Everyone loves to grab it and make a movie...so keep your hair fixed. ound:


----------



## Tritia (Nov 17, 2007)

very easy to use! but, definitly just "web quality". inside stuff of the dogs come out ok, but anything that's of any distance at all is super blurry when uploaded to share.


----------



## mugsy & me (Feb 3, 2008)

i think they are the equivalent of a point and shoot camera.
they make low resolution videos.
i have been reading up on them, there are 3 versions and i think the most expensive one is the one to get, about $180, iirc.

i hope to pick one up soon.


----------



## pjewel (Apr 11, 2007)

I love it. Use it all the time for the dogs and my grandchildren. The latest version is HD and it's so easy to use. I found my videos shared using this came out much better than the ones done with my camera. Another vote in favor of it.


----------



## isshinryu_mom (Mar 23, 2008)

We got my son, who was 9, one for Christmas last year... it was, by far, the best gift he got! Ours is actually the SmallWonder camera by RCA but it is the same thing. He and his friends use it all the time to make little movies, film themselves skateboarding, etc. I also use it quite a bit. It is just so much easier than our regular digital video camera.

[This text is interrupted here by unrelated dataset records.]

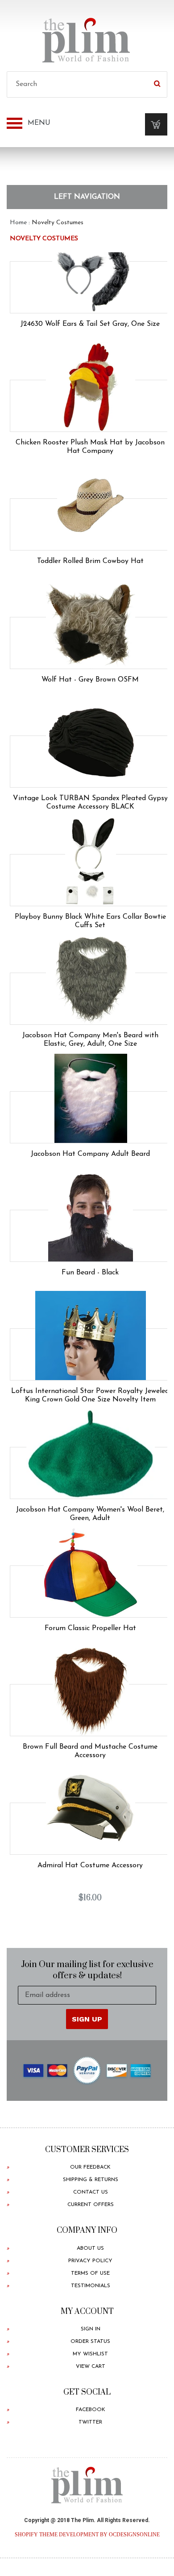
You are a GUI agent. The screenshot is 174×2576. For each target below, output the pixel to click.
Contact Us (90, 2192)
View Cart (90, 2366)
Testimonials (90, 2285)
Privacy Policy (90, 2261)
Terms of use (90, 2273)
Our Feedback (90, 2167)
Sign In (90, 2329)
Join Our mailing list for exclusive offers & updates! (87, 1970)
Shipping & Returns (90, 2179)
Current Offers (90, 2204)
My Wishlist (90, 2354)
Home (18, 222)
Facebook (90, 2409)
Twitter (90, 2422)
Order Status (90, 2341)
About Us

Joe is right about the quality.... but the ease of use and uploading is what makes it so nice.


----------



## mintchip (Apr 19, 2007)

It sounds like great quality if it can hold up to a nine year olds skate boarding etc. I hear it won't work with Macs?????? 
Anyone have a MAC and the camera?


----------



## mugsy & me (Feb 3, 2008)

works with a mac

http://www.theflip.com/


----------



## irnfit (Nov 21, 2006)

I bought my Flip Video because I didn't want to lug my camcorder to Cape Cod and the beach to video the dogs. I got one of the first models, but I love it. Fits in your pocket, super easy to use. I love that it just plugs into my computer and it is very easy to upload videos. 

Indoor quality isn't the best, but for what I use it for, I am very satisfied.


----------



## Cheryl (Mar 17, 2007)

I bought 4 of these for Christmas gifts: oldest son who lives in NYC, middle son who lives in San Diego, brother in MI, and my boss who just became a new Grandma (7 other people went in on this gift.) I think it is an opportunity to get video from my kids in other parts of the country. I really think everyone will enjoy it. I love giving "toys" for Christmas. :biggrin1:


----------



## mugsy & me (Feb 3, 2008)

i'm tempted, they are on sale this weekend at a local shop.


----------



## mintchip (Apr 19, 2007)

Cheryl said:


> I bought 4 of these for Christmas gifts: oldest son who lives in NYC, middle son who lives in San Diego, brother in MI, and my boss who just became a new Grandma (7 other people went in on this gift.) I think it is an opportunity to get video from my kids in other parts of the country. I really think everyone will enjoy it. I love giving "toys" for Christmas. :biggrin1:


I love giving toys "that never stops giving" to othersound: Got one for each of my sisters
Thanks Cheryl


----------



## mintchip (Apr 19, 2007)

mugsy said:


> i'm tempted, they are on sale this weekend at a local shop.


Go for it!!!!


----------